Now I’m the grateful one.
When I ended up in the hospital after Charles’ assault, Cameron was the first person I called. I knew I could count on him to not judge, not question and offer me somewhere to hide.
His two-bedroom apartment isn’t the kind of place our parents would approve of, but he is rather proud of it.
It’s in the area around the college I go to, simply because it’s cheap and it kept us close.
He was able to get it at eighteen, moving out on graduation day.
While our parents were watching me walk across the stage, unaware he had dropped out a few weeks prior, he packed up and left.
For the most part he pays for it on his own. Works two jobs and plays shows at local venues whenever he can. I help too. Slipping him some money when he has to quit his day jobs to go on tour. I treat him to dinners and buy him presents, like his dream car.
When our parents disowned him, they did it with grace.
Cut him off for the most part, which was fine by him.
He didn’t want to live on their dime longer than he had to.
They don’t acknowledge him to their friends, but he gets invited to private family events.
He rarely shows, but occasionally I ask him to come, and he does.
They barely talk to or about him, and whenever I bring him up, they only pretend to hear what I have to say.

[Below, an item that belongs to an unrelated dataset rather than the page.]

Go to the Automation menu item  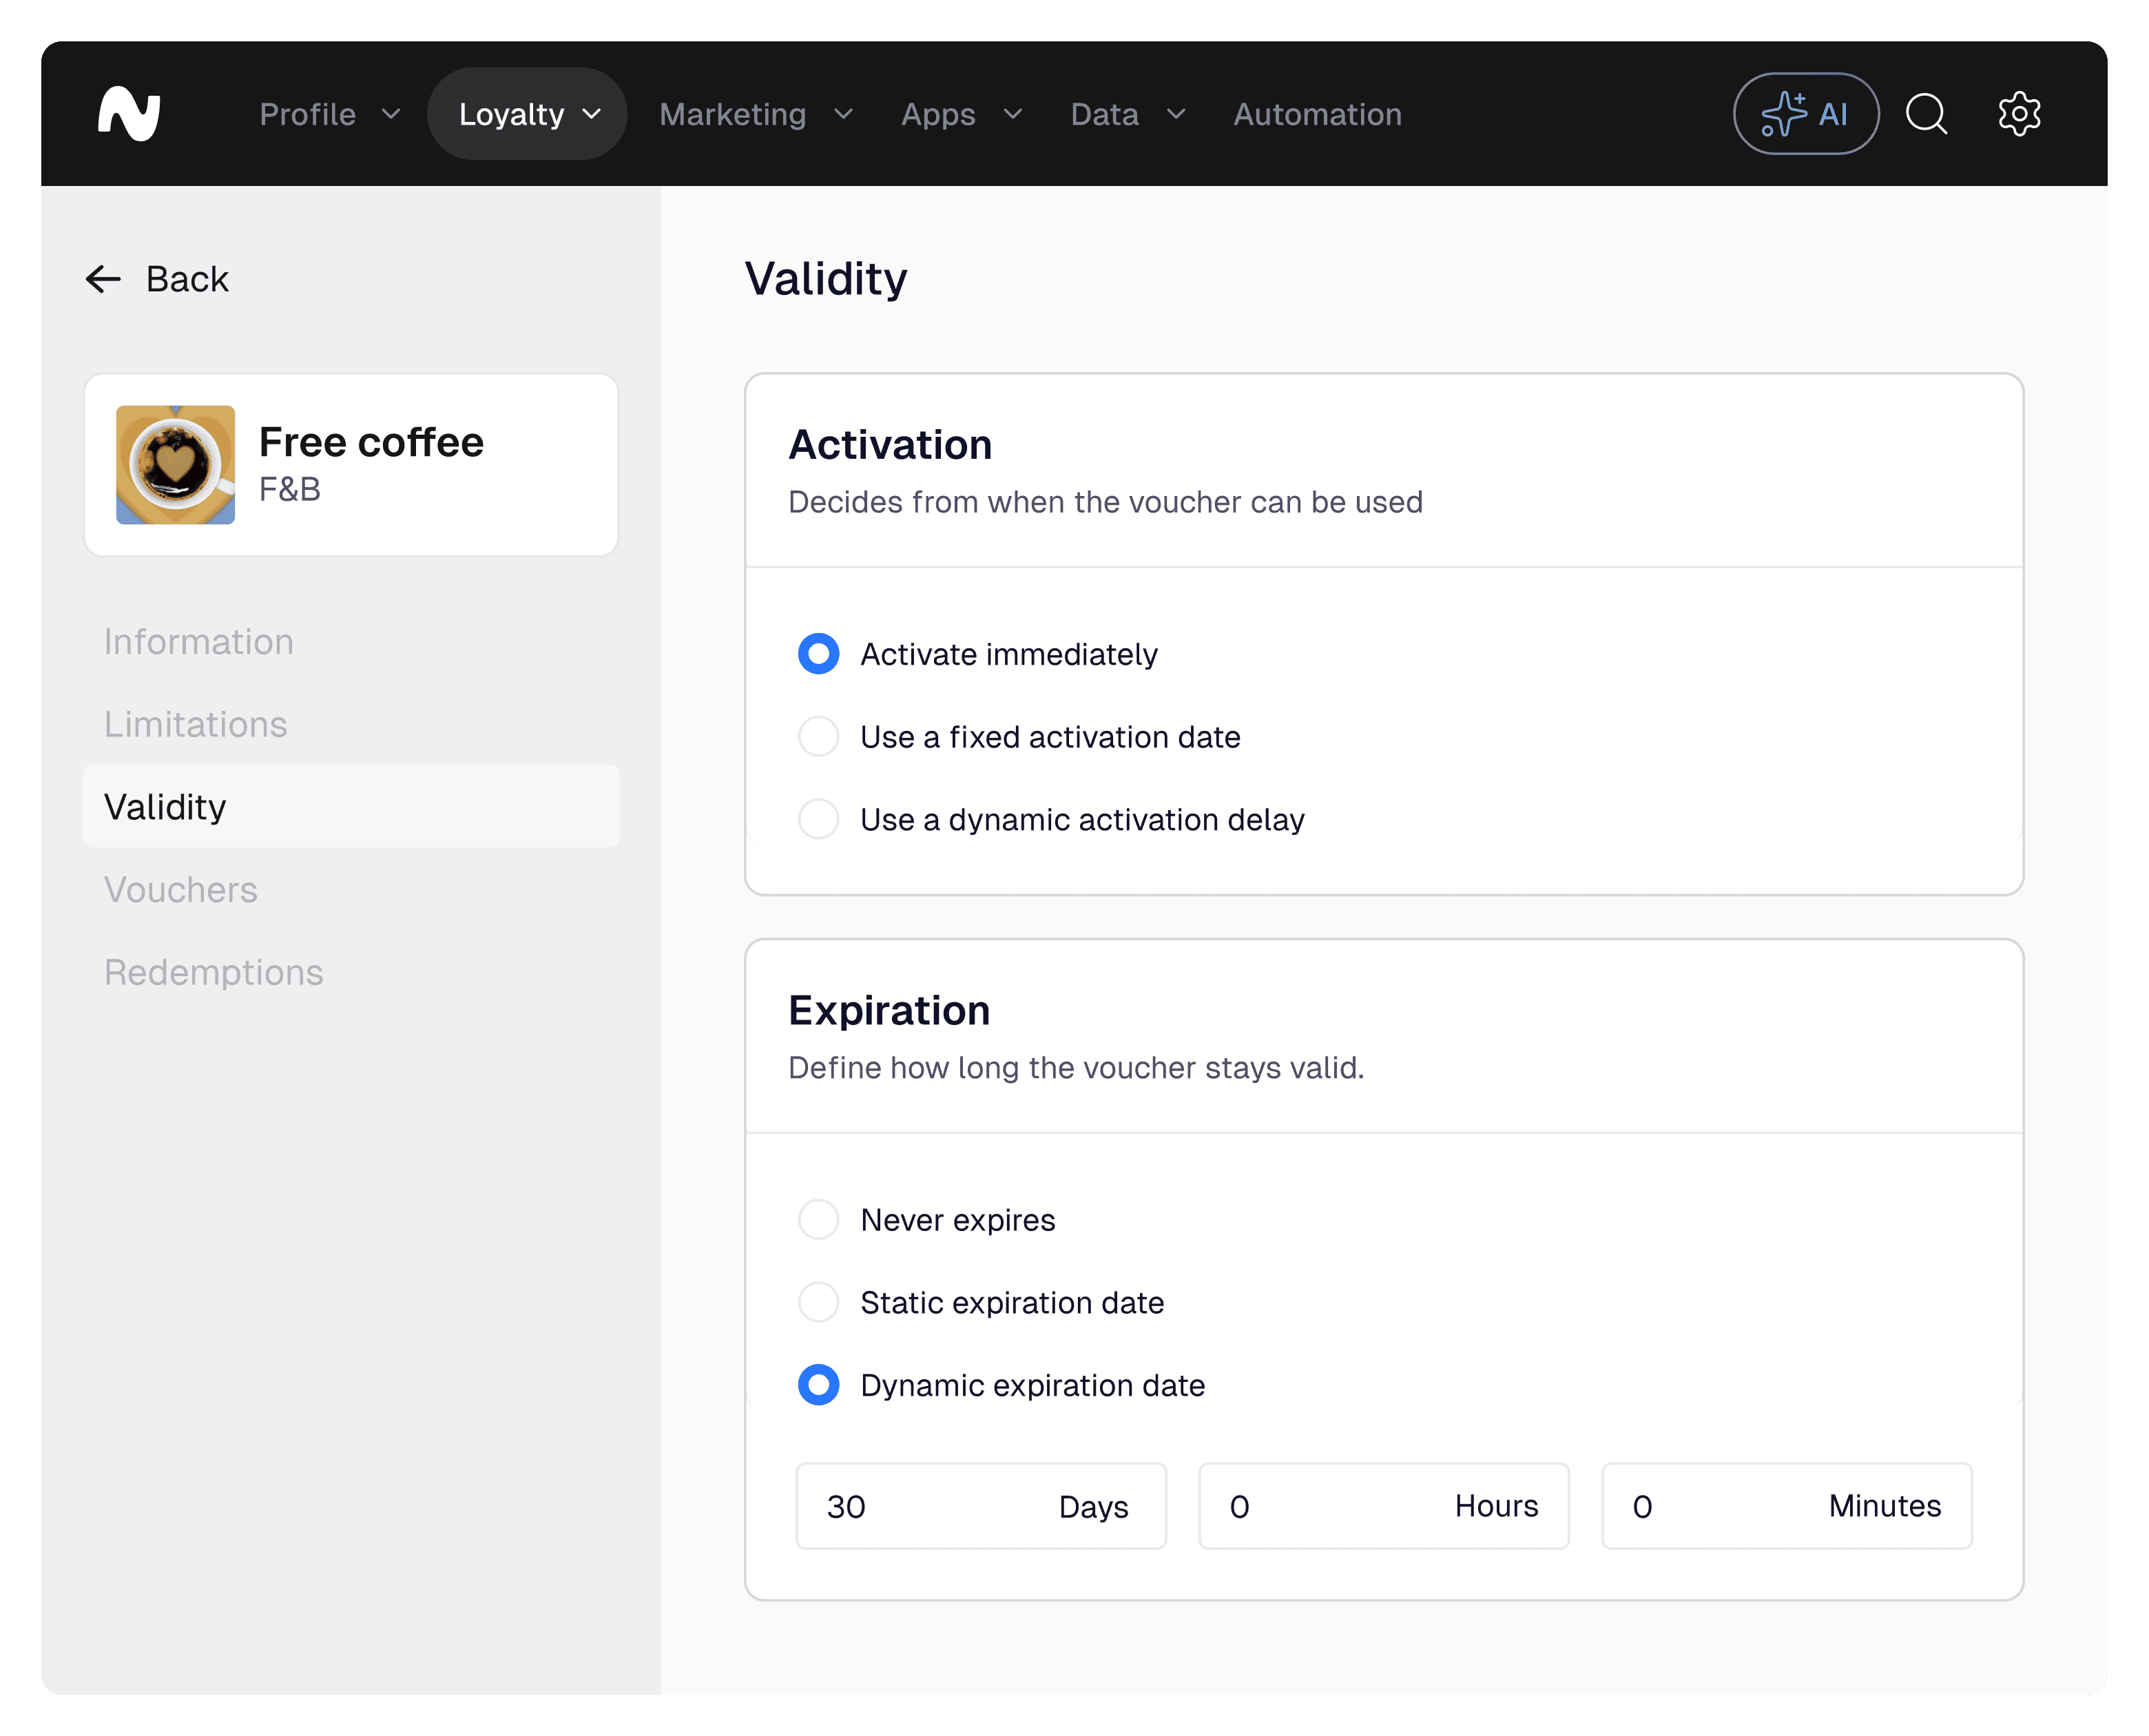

It probably hurts me more than him. He is important to me. I envy his freedom and confidence. Getting to see him make something of his life is rewarding to me. Watching him throw himself into his dream is the greatest thing in the world.
If I don’t get to have control of my life at least knowing he does gets me through the day.
I can give up everything just for him to have a chance to make his dreams come true.
Though all that changed the minute Charles hurt me. Now I’m hiding out here, far away from my parents. Slowly becoming just as disgraced as he is.
He doesn’t seem bothered by it, though. He encourages me to embrace the freedom, but I know it doesn’t last.
Our parents keep begging me to return home. They didn’t mind Charles and me taking some time apart, but I know they expect us to reconcile.
Cameron is fully against that. Telling me to stay a few more days every time I even bring it up. Bringing me along to all his parties and shows.
The guilt is hidden in his eyes, a carbon copy of mine. He escaped first, leaving me to my own devices, which led to my own demise. Now he feels like he has the chance to save me.
And maybe he is right. Maybe it is time I become someone new. Leave the old me behind.
Become the bitch Ben Parker claimed I was.